What you are asked to do: Run through the data and copy out every line that mentions the word "computer".

────────

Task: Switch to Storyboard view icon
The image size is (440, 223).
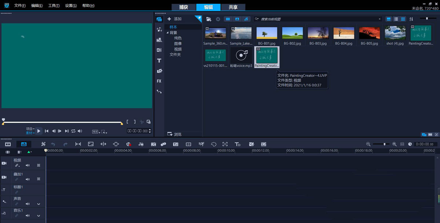Action: coord(8,144)
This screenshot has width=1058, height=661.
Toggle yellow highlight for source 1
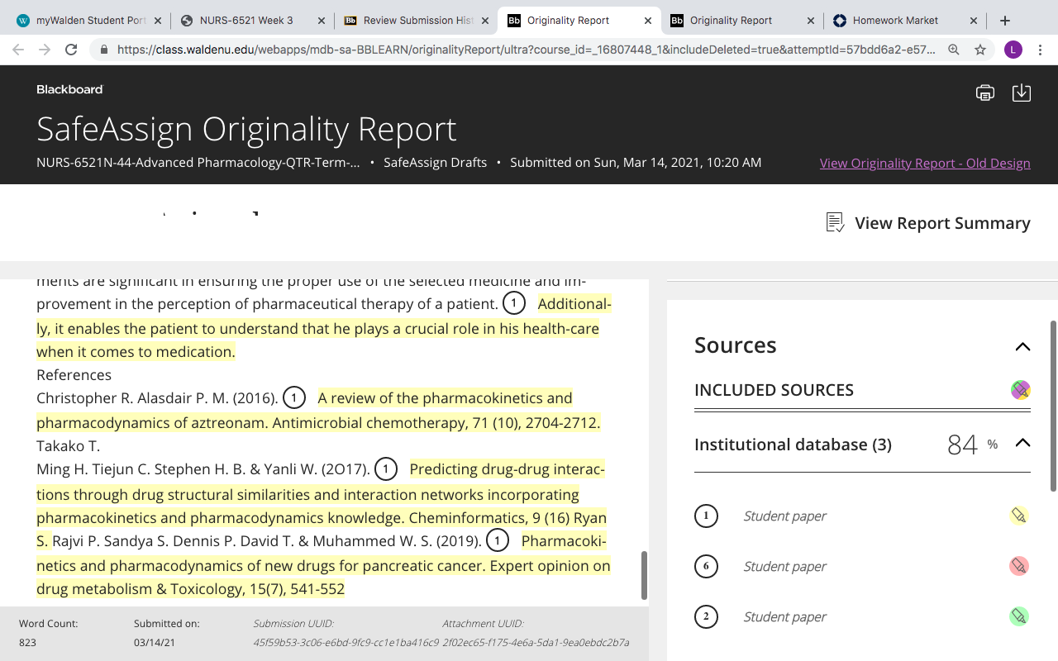click(1019, 516)
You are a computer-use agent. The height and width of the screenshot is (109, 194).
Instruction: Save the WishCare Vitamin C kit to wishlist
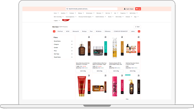coord(139,37)
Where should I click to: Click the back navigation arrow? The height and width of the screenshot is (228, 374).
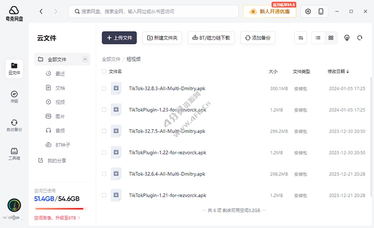(x=41, y=11)
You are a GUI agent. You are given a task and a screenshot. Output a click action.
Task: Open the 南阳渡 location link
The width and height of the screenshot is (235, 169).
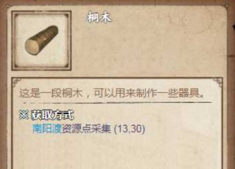[48, 129]
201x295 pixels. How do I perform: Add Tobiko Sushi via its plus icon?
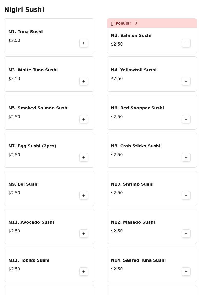coord(84,272)
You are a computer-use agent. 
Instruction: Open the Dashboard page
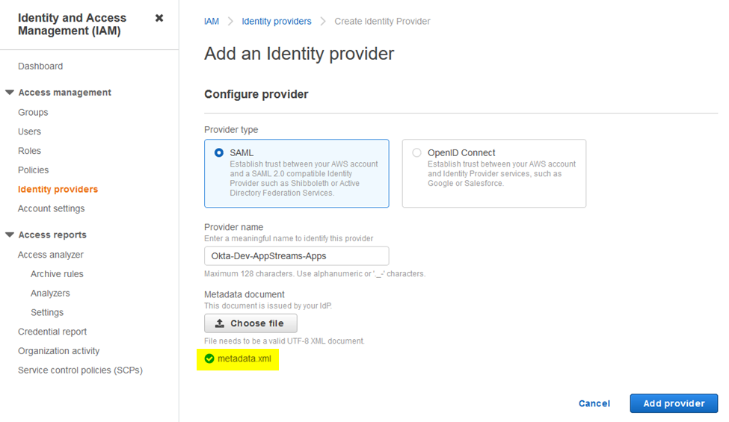40,66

────────

Result of the exercise:
You are a computer-use agent. The height and width of the screenshot is (109, 194).
You are a computer-use agent. 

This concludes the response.